This article was originally published by 38 North on 4 September 2014. Republished with permission.
At first glance, last week’s wrestling exhibition in Pyongyang seems to have been a one-off event similar to others with which North Korea has used in the past to try to shift attention away from its nuclear program. As such, it could be dismissed as little more than a dose of regime propaganda. However, this interpretation seems inaccurate. Instead, Kim Jong Un appears intent on actually developing the tourism sector to attract much needed capital inflows. Seen in this light, a group of international wrestlers fighting inside a North Korean ring and holding arm-wrestling competitions with local children can be interpreted as in line with recent efforts to attract more visitors.
A few interrelated aspects help explain Pyongyang’s increasing focus on the tourism sector, including: 1) East Asia’s exponential growth as a recipient and sender of tourists; 2) the expertise and knowledge-sharing underpinning UN World Tourism Organization (WTO) activities, in which North Korea has recently become more interested; and 3) tourism’s potential to bring revenues without significantly affecting short-term regime stability.

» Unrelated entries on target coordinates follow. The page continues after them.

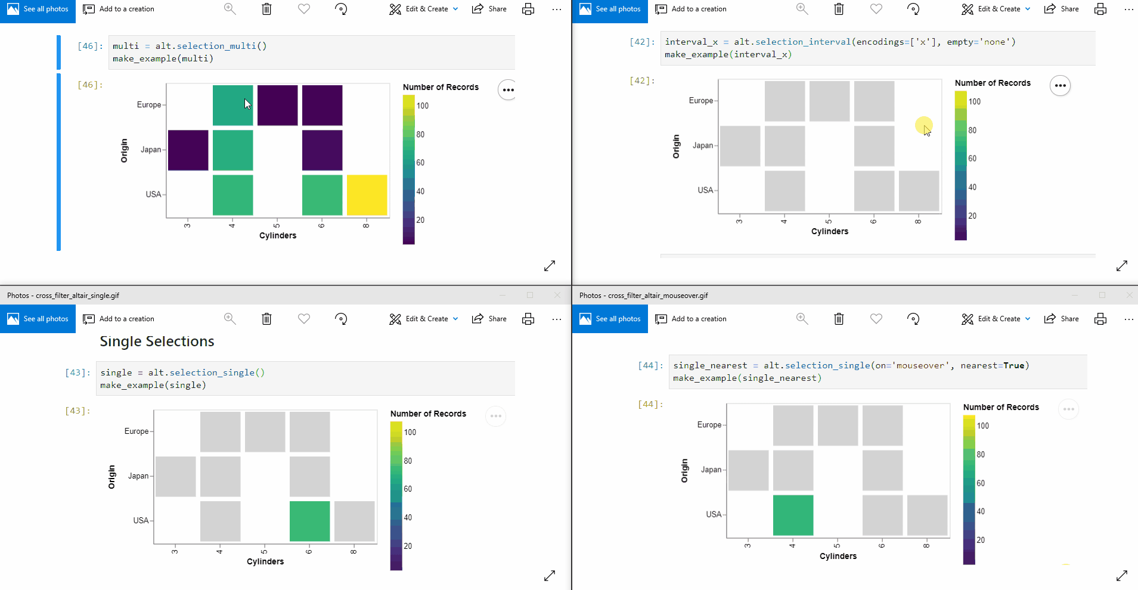Share the top-left multi selection image
The image size is (1138, 590).
(489, 9)
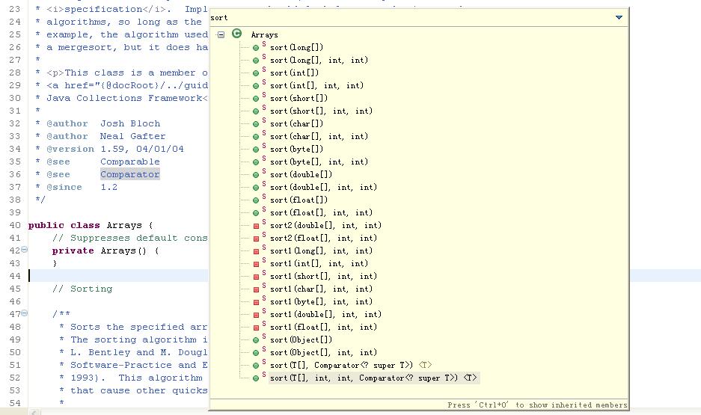The image size is (701, 415).
Task: Collapse the Arrays tree node
Action: point(221,34)
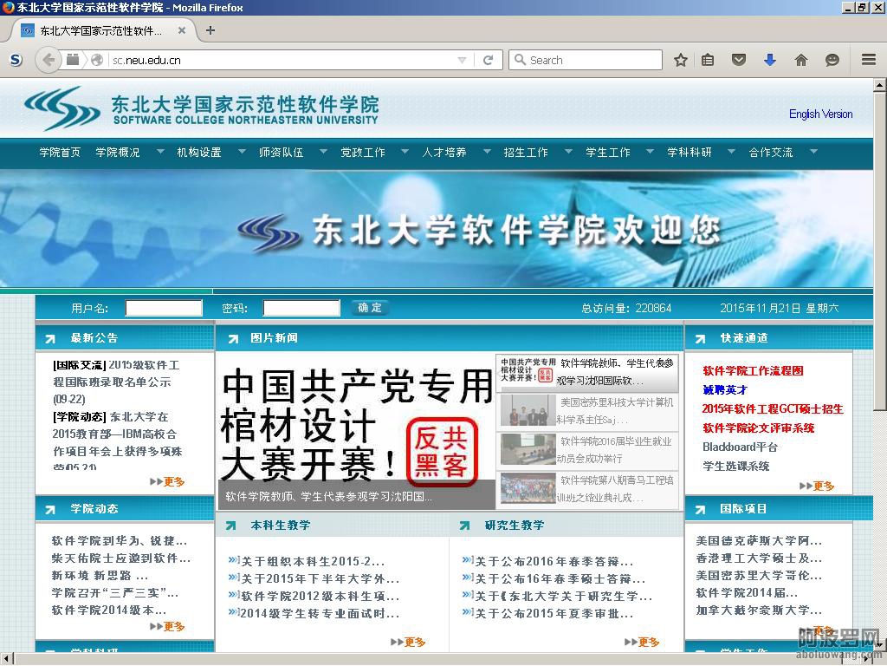The height and width of the screenshot is (666, 887).
Task: Switch to the English Version link
Action: pyautogui.click(x=820, y=114)
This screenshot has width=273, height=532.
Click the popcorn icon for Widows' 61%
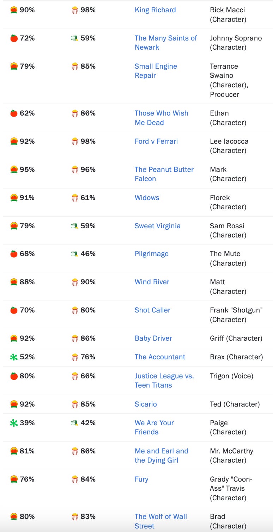tap(75, 198)
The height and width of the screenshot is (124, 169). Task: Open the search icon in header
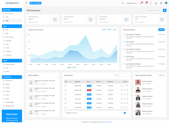point(123,3)
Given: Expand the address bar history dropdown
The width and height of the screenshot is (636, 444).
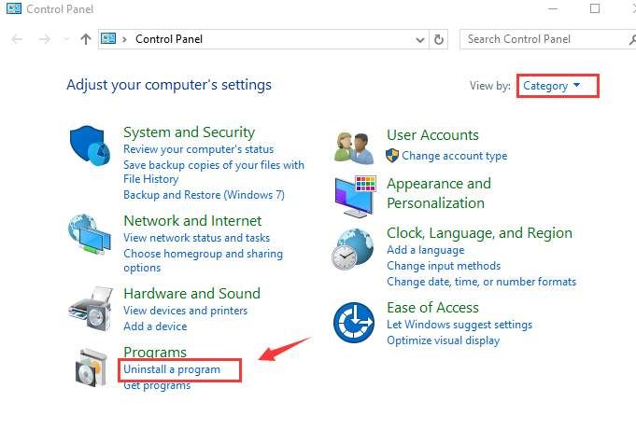Looking at the screenshot, I should [x=420, y=39].
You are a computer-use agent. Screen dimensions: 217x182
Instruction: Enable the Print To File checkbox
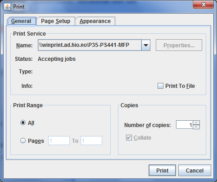(x=160, y=86)
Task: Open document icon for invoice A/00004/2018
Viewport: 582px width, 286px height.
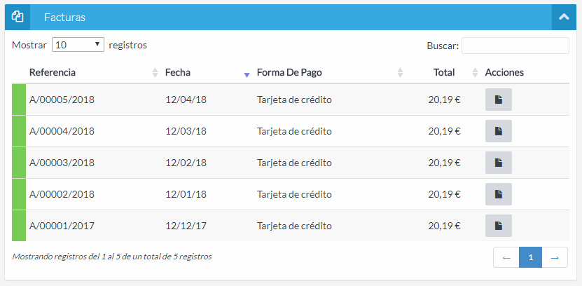Action: 498,131
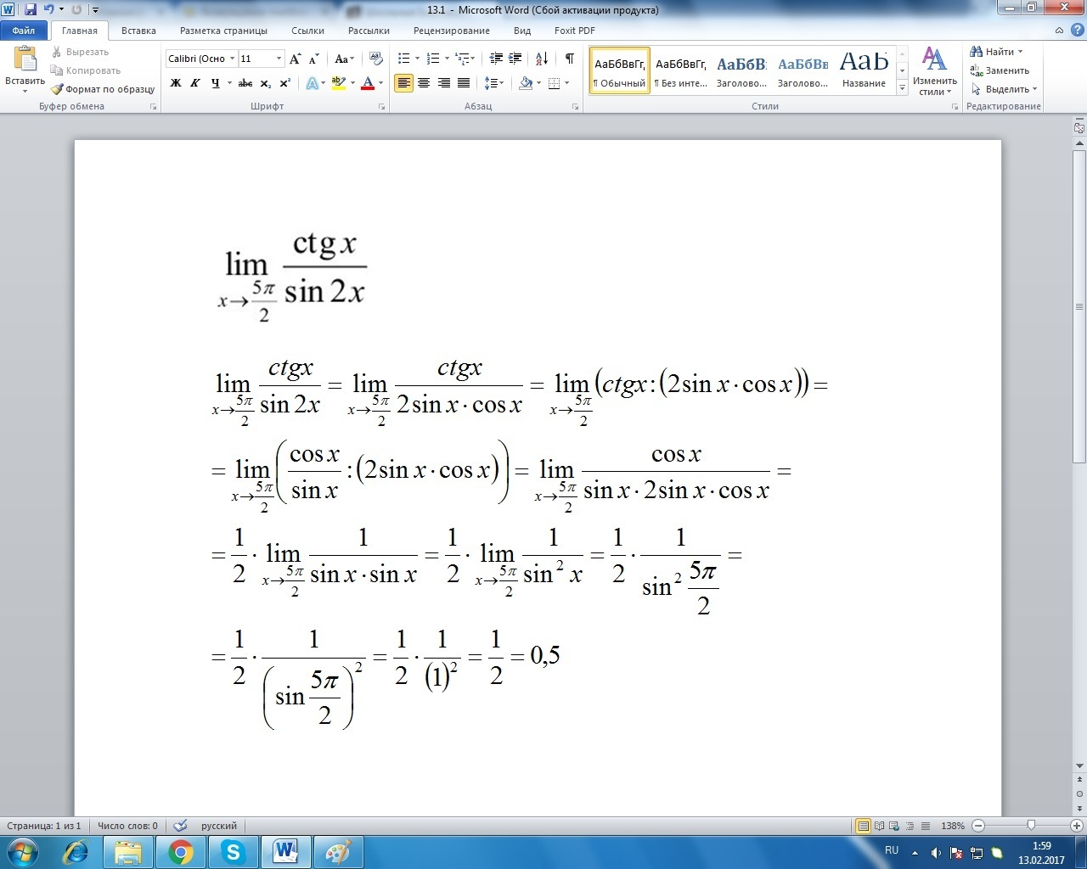
Task: Insert a bulleted list
Action: click(x=403, y=59)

North Korea and East Asia’s Tourist Boom
UNWTO statistics show that—as is the case in many other areas of the economy—East Asia’s tourism sector is booming. With almost no exception, countries in both Northeast and Southeast Asia have shown increased tourist arrivals and receipts. For instance, an interesting case for North Korea to watch is Myanmar, which pulled in 25.9 percent more tourists in 2012 compared to the previous year, and posted the largest percentage increase in the region. That is, as soon as its government decided to open up slightly, Myanmar witnessed a mini tourism boom. Meanwhile, tourists from China, Japan, Singapore and Hong Kong, in this order, are among the top 15 biggest spenders in the world by country of origin—with China having become number one in 2013.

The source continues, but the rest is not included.